以前、製薬会社に勤務していた矢野氏。9年前に独立して薬局を立ち上げ、それからは持ち前の「決断力」と「行動力」で事業を拡大し、『コスモグループ』を現在の形にまで押し上げた。
ヒットを生むキーワード
「営業力」と「広告力」
矢野氏の考えるヒットを生むキーワードはその商品を売る「営業力」。しかし、その時に注意すべきなのが「物ではなく、自分(人間性)を売り込む」ということだ。相手と直接会い、言葉を交わすことによって自分という人間を理解してもらい、そこから密なコミュニケーションをとることで初めて物が売れるのだという。近道をして、最初から物を売ろうとするのは本末転倒。決して相手の心には響かないのだ。

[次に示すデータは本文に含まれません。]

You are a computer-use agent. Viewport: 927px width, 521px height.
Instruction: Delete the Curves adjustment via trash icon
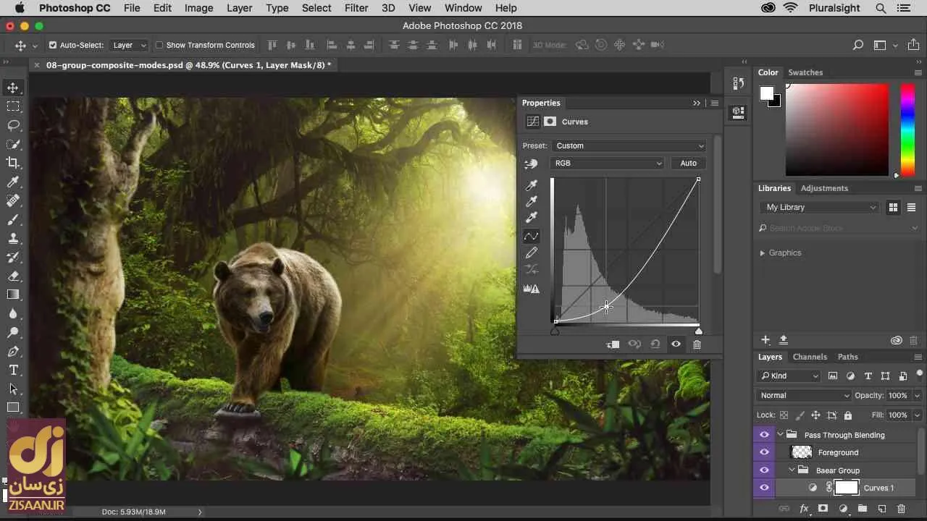click(697, 344)
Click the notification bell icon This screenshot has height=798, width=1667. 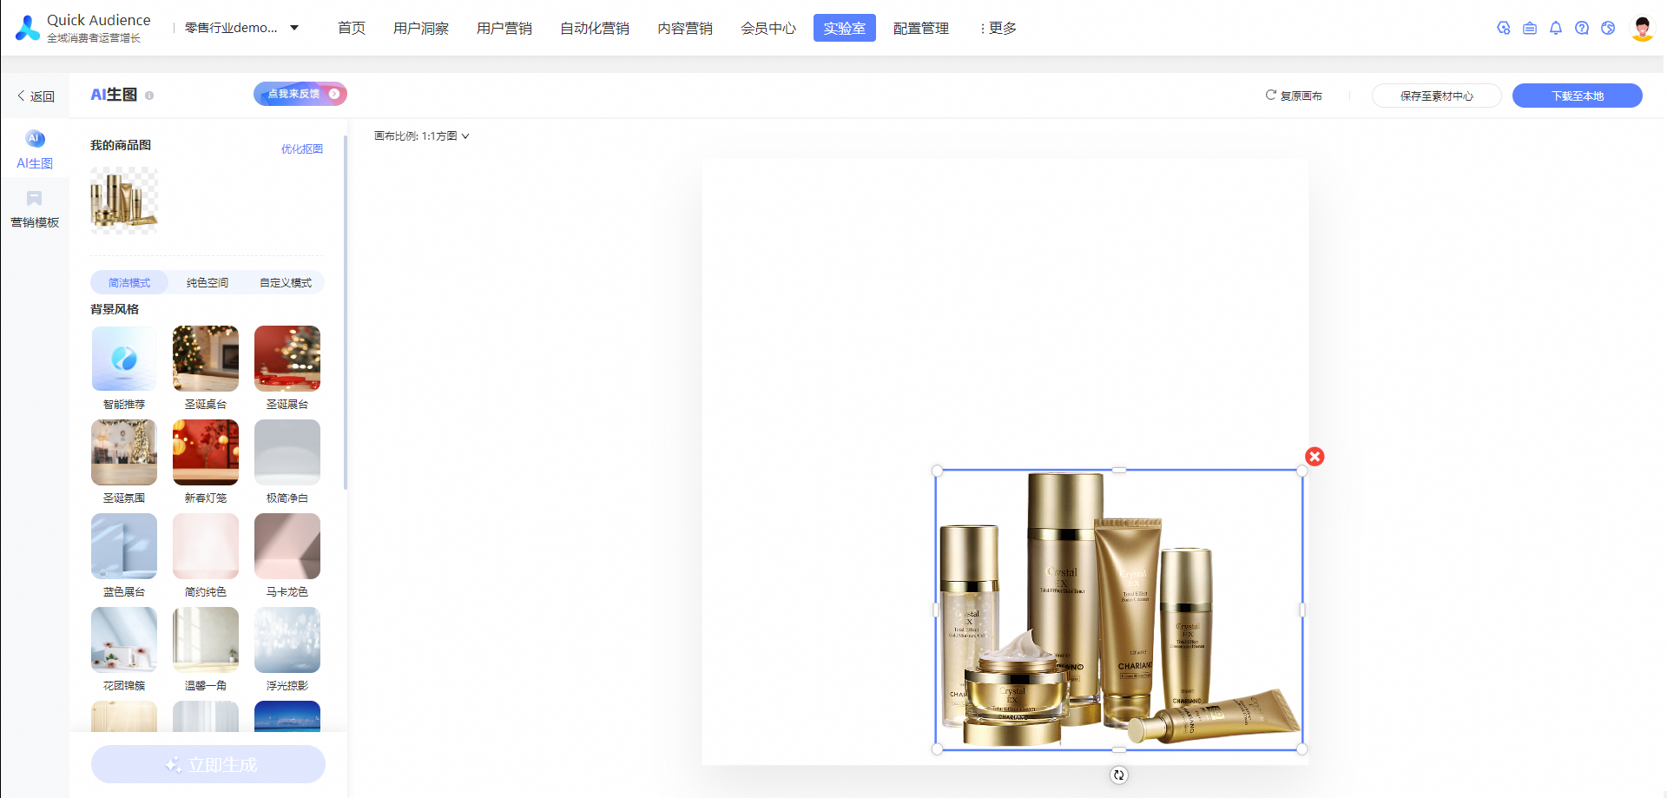[x=1556, y=28]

矢野氏が実際に営業する時、絶対に「断る隙を与えない」のだという。例えば車のディーラーが新車を売りたい場合、提示するのは「普通の車」を買うのか、「ハイブリッド車」を買うのか。常にお客さんが「買う」という前提で話を進め、買わないという選択肢を与えないのだ。こうすることで何となく話は買う方向に進んでしまう、営業テクニックの1つだろう。

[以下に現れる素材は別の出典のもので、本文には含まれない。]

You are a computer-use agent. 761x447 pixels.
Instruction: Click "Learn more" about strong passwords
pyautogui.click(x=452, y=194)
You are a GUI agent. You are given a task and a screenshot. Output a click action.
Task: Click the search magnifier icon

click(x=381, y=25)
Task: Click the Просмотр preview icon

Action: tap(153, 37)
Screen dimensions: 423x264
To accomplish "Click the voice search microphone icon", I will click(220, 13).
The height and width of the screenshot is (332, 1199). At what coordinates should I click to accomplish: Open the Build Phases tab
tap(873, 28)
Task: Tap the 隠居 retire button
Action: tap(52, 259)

こうした営業力で商品を多く売り、さらにその情報をメディアの「広告力」で広げる。それができた頃にはもうヒット商品になっているだろう。
上司にとって必要なのは
「決断力」と「行動力」
だからといって誰もが矢野氏のようなノウハウを身に付けているわけではない。矢野氏が率いる『コスモグループ』もしかり。全員がエリート社員ではないのだ。では、その各個人の能力を発揮させるにはどうしたらよいのか? グループ躍進の影には矢野氏独自の人材育成方法があったのだ。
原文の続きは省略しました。